1,5 miliona guzików
symbol pamięci o zamordowanych dzieciach
Po wyzwoleniu obozów koncentracyjnych w 1945 roku rząd brytyjski zdecydował, że kraj przyjmie 1000 dzieci Ocalałych z Holokaustu, które po wyzwoleniu getta Theresienstadt w Czechach wciąż w nim przebywały.
Okazało się, że wiele z tych dzieci na pewnym etapie swojej strasznej tułaczki przeszło przez obóz Auschwitz-Birkenau, a do Theresienstadt zostało przetransportowanych pod koniec wojny.
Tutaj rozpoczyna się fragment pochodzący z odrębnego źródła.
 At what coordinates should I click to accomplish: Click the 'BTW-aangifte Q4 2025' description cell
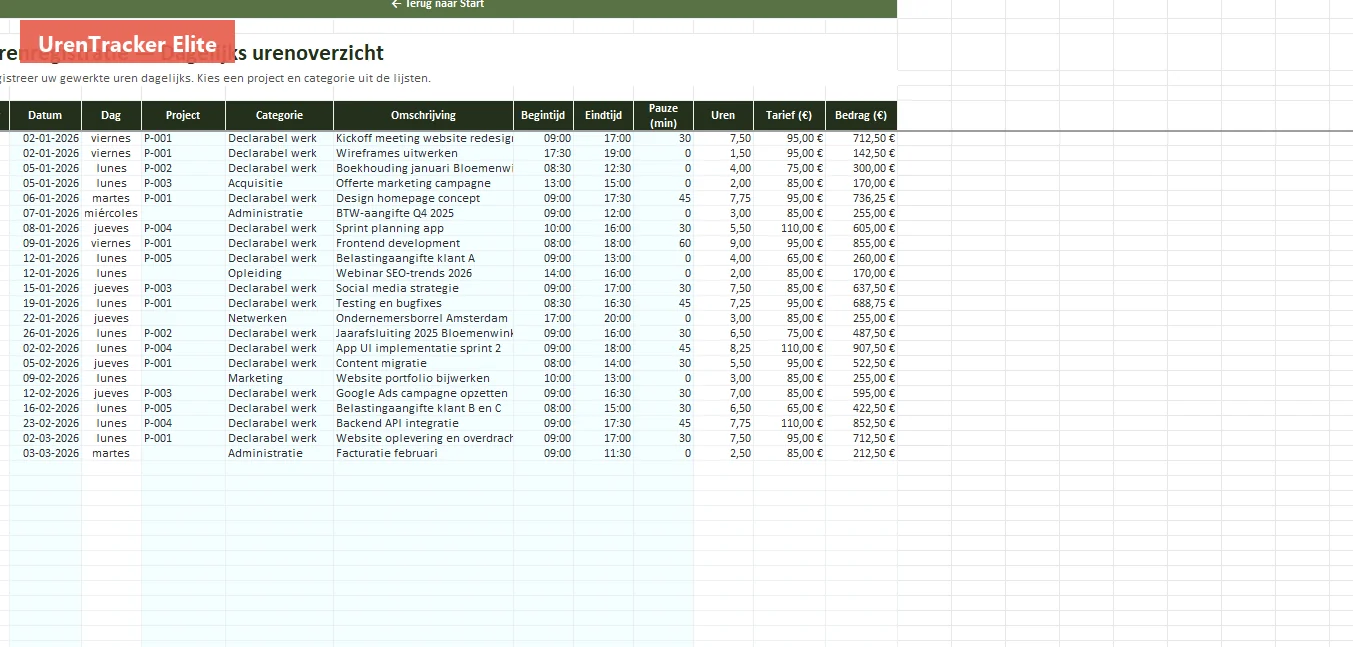[x=423, y=213]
W Theresienstadt odnaleziono niestety jedynie 732 dzieci, które zostały zakwalifikowane do podróży do Wielkiej Brytanii. Warunkiem umożliwiającym wyjazd był dla nich pobyt w obozie koncentracyjnym, a wiele z nich przeszło przez piekło takich obozów, jak Auschwitz, Majdanek, Buchenwald, jak również wiele innych bardziej lub mniej znanych instytucji tego typu. Krótkie życie każdego z tych dzieci było naznaczone wielką osobistą tragedią.
Do Wielkiej Brytanii przybyli głównie nastoletni chłopcy, jak również, w mniejszym stopniu, dziewczynki, a nawet bardzo małe dzieci w wieku od trzech do sześciu lat. Większość z nich spędziła kilka poprzednich lat na niewolniczej pracy w różnych obozach. Najmłodsze dzieci przybywały bez rodziców czy krewnych, tak więc pierwsze lata ich życia można określić jako tajemnicę przetrwania.
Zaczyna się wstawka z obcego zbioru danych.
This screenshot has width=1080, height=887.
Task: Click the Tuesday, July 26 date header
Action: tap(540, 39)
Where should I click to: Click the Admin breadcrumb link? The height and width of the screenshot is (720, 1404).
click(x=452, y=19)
Pierwszych 300 dzieci, spośród całej grupy liczącej 732 małych przybyszów, wysłano do Windermere w rejonie Lake District w Anglii i umieszczono w ośrodku Calgarth Estate. Podczas wojny ośrodek ten wybudowano jako dom dla pracowników pobliskiej fabryki łodzi latających Sunderland położonej nad brzegiem jeziora. Gdy wojna się skończyła pracownicy wyprowadzili się, a opuszczony ośrodek stał się początkiem nowego życia dla 300 dzieci. Szkoła The Lakes School znajduje się na terenie byłego ośrodka Calgarth Estate, dlatego też historia ta ma dla nas szczególne znaczenie.
Po tym, jak Arek, nastoletni Ocalały z Auschwitz, odwiedził nas w czerwcu zeszłego roku, poprosiliśmy uczniów, by zastanowili się, jak można by upamiętnić Holokaust. Jedni przygotowali projekty pomników, inni napisali wiersze, a jeszcze inni podzielili się swoimi przemyśleniami na temat tego, co usłyszeli.
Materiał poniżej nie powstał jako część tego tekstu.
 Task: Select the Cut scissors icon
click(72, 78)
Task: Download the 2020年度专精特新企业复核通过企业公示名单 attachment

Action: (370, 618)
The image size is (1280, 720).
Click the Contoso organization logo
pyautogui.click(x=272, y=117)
Jeden z uczniów po tym, jak usłyszał z ust Arka liczbę Żydów zabitych podczas Zagłady, zapytał mnie, ile to jest sześć milionów. Ja po prostu nie byłam w stanie odpowiedzieć na to pytanie. Jako osoba dorosła nie jestem w stanie objąć takiej liczby rozumem, a więc tym bardziej jest to trudne dla naszych uczniów. Z tych spostrzeżeń zrodziła się dyskusja o tym, co my jako szkoła moglibyśmy zebrać w takiej liczbie w celach edukacyjnych i po to, by trwale upamiętnić ofiary Holokaustu.
Wszystkie zdjęcia w artykule: The Lakes School
„B’s buttons” to projekt zapoczątkowany przez niewielką szkołę w rejonie Lake District w Anglii. Co roku szkołę odwiedza Ocalały z Holocaustu Arek Hersh, by opowiadać naszym uczniom o tym, co przeżył. Jego wizyty nabierają szczególnej wymowy, gdy weźmiemy pod uwagę historię szkoły The Lakes School. Idea projektu zrodziła się właśnie po jednej z takich wizyt.